→ **JOB**
Rewrite the listing below, changing "webpages" to "web pages" everywhere it occurs and leaving everything else as it is.

--- start of EXTRACTED INFORMATION ---

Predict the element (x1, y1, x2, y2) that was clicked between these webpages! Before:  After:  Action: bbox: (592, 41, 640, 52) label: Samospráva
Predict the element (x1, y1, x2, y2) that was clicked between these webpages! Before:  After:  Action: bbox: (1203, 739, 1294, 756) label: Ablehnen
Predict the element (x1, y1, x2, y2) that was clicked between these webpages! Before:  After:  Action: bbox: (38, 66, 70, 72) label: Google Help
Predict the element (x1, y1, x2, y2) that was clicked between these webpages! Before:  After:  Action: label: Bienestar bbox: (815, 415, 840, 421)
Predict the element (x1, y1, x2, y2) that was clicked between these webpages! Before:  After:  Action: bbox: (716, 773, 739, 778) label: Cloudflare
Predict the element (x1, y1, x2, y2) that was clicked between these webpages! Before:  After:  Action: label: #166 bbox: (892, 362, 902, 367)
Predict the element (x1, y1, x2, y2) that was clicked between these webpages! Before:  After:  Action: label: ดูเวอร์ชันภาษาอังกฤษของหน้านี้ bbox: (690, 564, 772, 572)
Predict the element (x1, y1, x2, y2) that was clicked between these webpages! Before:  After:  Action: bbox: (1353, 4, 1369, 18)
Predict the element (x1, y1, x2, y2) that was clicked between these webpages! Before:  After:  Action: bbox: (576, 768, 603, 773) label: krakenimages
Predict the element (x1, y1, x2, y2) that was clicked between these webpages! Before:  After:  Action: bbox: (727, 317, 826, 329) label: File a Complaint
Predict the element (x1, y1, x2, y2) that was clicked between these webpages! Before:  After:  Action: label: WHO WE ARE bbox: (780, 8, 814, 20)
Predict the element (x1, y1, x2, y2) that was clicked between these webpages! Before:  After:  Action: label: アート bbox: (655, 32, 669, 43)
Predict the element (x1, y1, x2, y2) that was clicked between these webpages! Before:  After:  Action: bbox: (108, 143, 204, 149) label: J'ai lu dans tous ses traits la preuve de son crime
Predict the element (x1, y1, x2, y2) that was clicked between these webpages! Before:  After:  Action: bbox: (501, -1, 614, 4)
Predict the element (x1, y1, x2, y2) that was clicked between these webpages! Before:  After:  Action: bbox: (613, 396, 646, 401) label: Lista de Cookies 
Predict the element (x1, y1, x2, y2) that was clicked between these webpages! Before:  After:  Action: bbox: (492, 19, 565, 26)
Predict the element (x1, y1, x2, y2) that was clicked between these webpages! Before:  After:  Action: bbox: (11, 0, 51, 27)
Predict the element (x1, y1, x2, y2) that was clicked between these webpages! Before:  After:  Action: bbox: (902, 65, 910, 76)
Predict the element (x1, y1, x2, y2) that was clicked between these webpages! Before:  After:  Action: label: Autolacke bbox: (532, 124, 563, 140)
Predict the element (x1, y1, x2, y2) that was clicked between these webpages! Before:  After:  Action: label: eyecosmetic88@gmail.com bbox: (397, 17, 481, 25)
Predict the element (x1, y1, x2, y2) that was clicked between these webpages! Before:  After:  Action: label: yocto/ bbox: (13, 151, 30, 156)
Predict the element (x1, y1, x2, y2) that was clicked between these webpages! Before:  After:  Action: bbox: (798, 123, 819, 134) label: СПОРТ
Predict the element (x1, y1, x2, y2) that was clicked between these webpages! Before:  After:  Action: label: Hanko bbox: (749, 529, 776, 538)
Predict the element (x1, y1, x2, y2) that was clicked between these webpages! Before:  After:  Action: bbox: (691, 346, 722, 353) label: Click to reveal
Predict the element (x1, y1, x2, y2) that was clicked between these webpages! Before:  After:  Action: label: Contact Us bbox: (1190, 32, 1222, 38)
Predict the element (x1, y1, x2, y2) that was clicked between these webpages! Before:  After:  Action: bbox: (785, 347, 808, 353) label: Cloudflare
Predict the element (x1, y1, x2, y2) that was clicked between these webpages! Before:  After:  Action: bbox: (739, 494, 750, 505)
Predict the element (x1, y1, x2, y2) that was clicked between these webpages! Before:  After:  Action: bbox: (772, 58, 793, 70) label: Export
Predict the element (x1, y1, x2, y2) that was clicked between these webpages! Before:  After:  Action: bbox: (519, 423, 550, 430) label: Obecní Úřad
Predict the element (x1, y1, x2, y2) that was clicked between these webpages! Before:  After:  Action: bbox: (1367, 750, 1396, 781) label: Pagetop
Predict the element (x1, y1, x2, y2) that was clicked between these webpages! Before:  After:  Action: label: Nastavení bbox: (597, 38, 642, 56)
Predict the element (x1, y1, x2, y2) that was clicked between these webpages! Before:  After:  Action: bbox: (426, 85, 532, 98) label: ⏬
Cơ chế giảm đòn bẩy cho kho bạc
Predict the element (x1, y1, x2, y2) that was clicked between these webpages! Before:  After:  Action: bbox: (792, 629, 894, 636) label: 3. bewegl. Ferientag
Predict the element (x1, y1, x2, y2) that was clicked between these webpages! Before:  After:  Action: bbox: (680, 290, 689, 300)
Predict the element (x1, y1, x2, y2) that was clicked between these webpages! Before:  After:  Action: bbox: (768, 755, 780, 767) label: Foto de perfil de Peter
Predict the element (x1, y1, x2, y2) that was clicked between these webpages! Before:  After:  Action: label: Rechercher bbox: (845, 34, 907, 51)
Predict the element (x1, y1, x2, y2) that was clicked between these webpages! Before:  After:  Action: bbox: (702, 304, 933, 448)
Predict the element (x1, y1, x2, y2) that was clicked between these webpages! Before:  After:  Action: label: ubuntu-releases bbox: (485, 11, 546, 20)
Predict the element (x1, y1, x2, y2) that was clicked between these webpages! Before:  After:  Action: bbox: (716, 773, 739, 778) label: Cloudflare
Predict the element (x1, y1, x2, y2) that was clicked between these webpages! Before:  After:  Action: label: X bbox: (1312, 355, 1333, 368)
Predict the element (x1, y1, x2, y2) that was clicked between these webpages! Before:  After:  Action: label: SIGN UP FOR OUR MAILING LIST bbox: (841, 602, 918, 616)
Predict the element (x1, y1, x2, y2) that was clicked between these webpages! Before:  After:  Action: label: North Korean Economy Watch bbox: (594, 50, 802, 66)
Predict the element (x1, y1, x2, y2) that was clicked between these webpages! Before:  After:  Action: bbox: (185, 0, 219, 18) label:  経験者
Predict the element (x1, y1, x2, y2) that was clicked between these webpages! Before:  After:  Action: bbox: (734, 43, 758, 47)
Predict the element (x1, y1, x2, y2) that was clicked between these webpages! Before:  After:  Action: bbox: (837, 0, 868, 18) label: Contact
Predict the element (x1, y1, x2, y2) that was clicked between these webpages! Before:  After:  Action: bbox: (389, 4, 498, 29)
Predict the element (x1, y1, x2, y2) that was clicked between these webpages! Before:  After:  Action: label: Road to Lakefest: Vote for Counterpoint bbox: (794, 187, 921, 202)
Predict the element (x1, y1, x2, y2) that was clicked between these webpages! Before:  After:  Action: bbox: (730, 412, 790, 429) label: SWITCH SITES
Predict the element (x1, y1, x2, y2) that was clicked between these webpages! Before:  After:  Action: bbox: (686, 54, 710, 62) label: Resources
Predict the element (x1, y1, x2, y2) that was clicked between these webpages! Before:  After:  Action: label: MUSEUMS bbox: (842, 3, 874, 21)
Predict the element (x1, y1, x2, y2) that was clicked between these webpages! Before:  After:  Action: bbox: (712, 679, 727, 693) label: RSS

--- end of EXTRACTED INFORMATION ---

→ **TASK SOLUTION**
Predict the element (x1, y1, x2, y2) that was clicked between these web pages! Before:  After:  Action: bbox: (592, 41, 640, 52) label: Samospráva
Predict the element (x1, y1, x2, y2) that was clicked between these web pages! Before:  After:  Action: bbox: (1203, 739, 1294, 756) label: Ablehnen
Predict the element (x1, y1, x2, y2) that was clicked between these web pages! Before:  After:  Action: bbox: (38, 66, 70, 72) label: Google Help
Predict the element (x1, y1, x2, y2) that was clicked between these web pages! Before:  After:  Action: label: Bienestar bbox: (815, 415, 840, 421)
Predict the element (x1, y1, x2, y2) that was clicked between these web pages! Before:  After:  Action: bbox: (716, 773, 739, 778) label: Cloudflare
Predict the element (x1, y1, x2, y2) that was clicked between these web pages! Before:  After:  Action: label: #166 bbox: (892, 362, 902, 367)
Predict the element (x1, y1, x2, y2) that was clicked between these web pages! Before:  After:  Action: label: ดูเวอร์ชันภาษาอังกฤษของหน้านี้ bbox: (690, 564, 772, 572)
Predict the element (x1, y1, x2, y2) that was clicked between these web pages! Before:  After:  Action: bbox: (1353, 4, 1369, 18)
Predict the element (x1, y1, x2, y2) that was clicked between these web pages! Before:  After:  Action: bbox: (576, 768, 603, 773) label: krakenimages
Predict the element (x1, y1, x2, y2) that was clicked between these web pages! Before:  After:  Action: bbox: (727, 317, 826, 329) label: File a Complaint
Predict the element (x1, y1, x2, y2) that was clicked between these web pages! Before:  After:  Action: label: WHO WE ARE bbox: (780, 8, 814, 20)
Predict the element (x1, y1, x2, y2) that was clicked between these web pages! Before:  After:  Action: label: アート bbox: (655, 32, 669, 43)
Predict the element (x1, y1, x2, y2) that was clicked between these web pages! Before:  After:  Action: bbox: (108, 143, 204, 149) label: J'ai lu dans tous ses traits la preuve de son crime
Predict the element (x1, y1, x2, y2) that was clicked between these web pages! Before:  After:  Action: bbox: (501, -1, 614, 4)
Predict the element (x1, y1, x2, y2) that was clicked between these web pages! Before:  After:  Action: bbox: (613, 396, 646, 401) label: Lista de Cookies 
Predict the element (x1, y1, x2, y2) that was clicked between these web pages! Before:  After:  Action: bbox: (492, 19, 565, 26)
Predict the element (x1, y1, x2, y2) that was clicked between these web pages! Before:  After:  Action: bbox: (11, 0, 51, 27)
Predict the element (x1, y1, x2, y2) that was clicked between these web pages! Before:  After:  Action: bbox: (902, 65, 910, 76)
Predict the element (x1, y1, x2, y2) that was clicked between these web pages! Before:  After:  Action: label: Autolacke bbox: (532, 124, 563, 140)
Predict the element (x1, y1, x2, y2) that was clicked between these web pages! Before:  After:  Action: label: eyecosmetic88@gmail.com bbox: (397, 17, 481, 25)
Predict the element (x1, y1, x2, y2) that was clicked between these web pages! Before:  After:  Action: label: yocto/ bbox: (13, 151, 30, 156)
Predict the element (x1, y1, x2, y2) that was clicked between these web pages! Before:  After:  Action: bbox: (798, 123, 819, 134) label: СПОРТ
Predict the element (x1, y1, x2, y2) that was clicked between these web pages! Before:  After:  Action: label: Hanko bbox: (749, 529, 776, 538)
Predict the element (x1, y1, x2, y2) that was clicked between these web pages! Before:  After:  Action: bbox: (691, 346, 722, 353) label: Click to reveal
Predict the element (x1, y1, x2, y2) that was clicked between these web pages! Before:  After:  Action: label: Contact Us bbox: (1190, 32, 1222, 38)
Predict the element (x1, y1, x2, y2) that was clicked between these web pages! Before:  After:  Action: bbox: (785, 347, 808, 353) label: Cloudflare
Predict the element (x1, y1, x2, y2) that was clicked between these web pages! Before:  After:  Action: bbox: (739, 494, 750, 505)
Predict the element (x1, y1, x2, y2) that was clicked between these web pages! Before:  After:  Action: bbox: (772, 58, 793, 70) label: Export
Predict the element (x1, y1, x2, y2) that was clicked between these web pages! Before:  After:  Action: bbox: (519, 423, 550, 430) label: Obecní Úřad
Predict the element (x1, y1, x2, y2) that was clicked between these web pages! Before:  After:  Action: bbox: (1367, 750, 1396, 781) label: Pagetop
Predict the element (x1, y1, x2, y2) that was clicked between these web pages! Before:  After:  Action: label: Nastavení bbox: (597, 38, 642, 56)
Predict the element (x1, y1, x2, y2) that was clicked between these web pages! Before:  After:  Action: bbox: (426, 85, 532, 98) label: ⏬
Cơ chế giảm đòn bẩy cho kho bạc
Predict the element (x1, y1, x2, y2) that was clicked between these web pages! Before:  After:  Action: bbox: (792, 629, 894, 636) label: 3. bewegl. Ferientag
Predict the element (x1, y1, x2, y2) that was clicked between these web pages! Before:  After:  Action: bbox: (680, 290, 689, 300)
Predict the element (x1, y1, x2, y2) that was clicked between these web pages! Before:  After:  Action: bbox: (768, 755, 780, 767) label: Foto de perfil de Peter
Predict the element (x1, y1, x2, y2) that was clicked between these web pages! Before:  After:  Action: label: Rechercher bbox: (845, 34, 907, 51)
Predict the element (x1, y1, x2, y2) that was clicked between these web pages! Before:  After:  Action: bbox: (702, 304, 933, 448)
Predict the element (x1, y1, x2, y2) that was clicked between these web pages! Before:  After:  Action: label: ubuntu-releases bbox: (485, 11, 546, 20)
Predict the element (x1, y1, x2, y2) that was clicked between these web pages! Before:  After:  Action: bbox: (716, 773, 739, 778) label: Cloudflare
Predict the element (x1, y1, x2, y2) that was clicked between these web pages! Before:  After:  Action: label: X bbox: (1312, 355, 1333, 368)
Predict the element (x1, y1, x2, y2) that was clicked between these web pages! Before:  After:  Action: label: SIGN UP FOR OUR MAILING LIST bbox: (841, 602, 918, 616)
Predict the element (x1, y1, x2, y2) that was clicked between these web pages! Before:  After:  Action: label: North Korean Economy Watch bbox: (594, 50, 802, 66)
Predict the element (x1, y1, x2, y2) that was clicked between these web pages! Before:  After:  Action: bbox: (185, 0, 219, 18) label:  経験者
Predict the element (x1, y1, x2, y2) that was clicked between these web pages! Before:  After:  Action: bbox: (734, 43, 758, 47)
Predict the element (x1, y1, x2, y2) that was clicked between these web pages! Before:  After:  Action: bbox: (837, 0, 868, 18) label: Contact
Predict the element (x1, y1, x2, y2) that was clicked between these web pages! Before:  After:  Action: bbox: (389, 4, 498, 29)
Predict the element (x1, y1, x2, y2) that was clicked between these web pages! Before:  After:  Action: label: Road to Lakefest: Vote for Counterpoint bbox: (794, 187, 921, 202)
Predict the element (x1, y1, x2, y2) that was clicked between these web pages! Before:  After:  Action: bbox: (730, 412, 790, 429) label: SWITCH SITES
Predict the element (x1, y1, x2, y2) that was clicked between these web pages! Before:  After:  Action: bbox: (686, 54, 710, 62) label: Resources
Predict the element (x1, y1, x2, y2) that was clicked between these web pages! Before:  After:  Action: label: MUSEUMS bbox: (842, 3, 874, 21)
Predict the element (x1, y1, x2, y2) that was clicked between these web pages! Before:  After:  Action: bbox: (712, 679, 727, 693) label: RSS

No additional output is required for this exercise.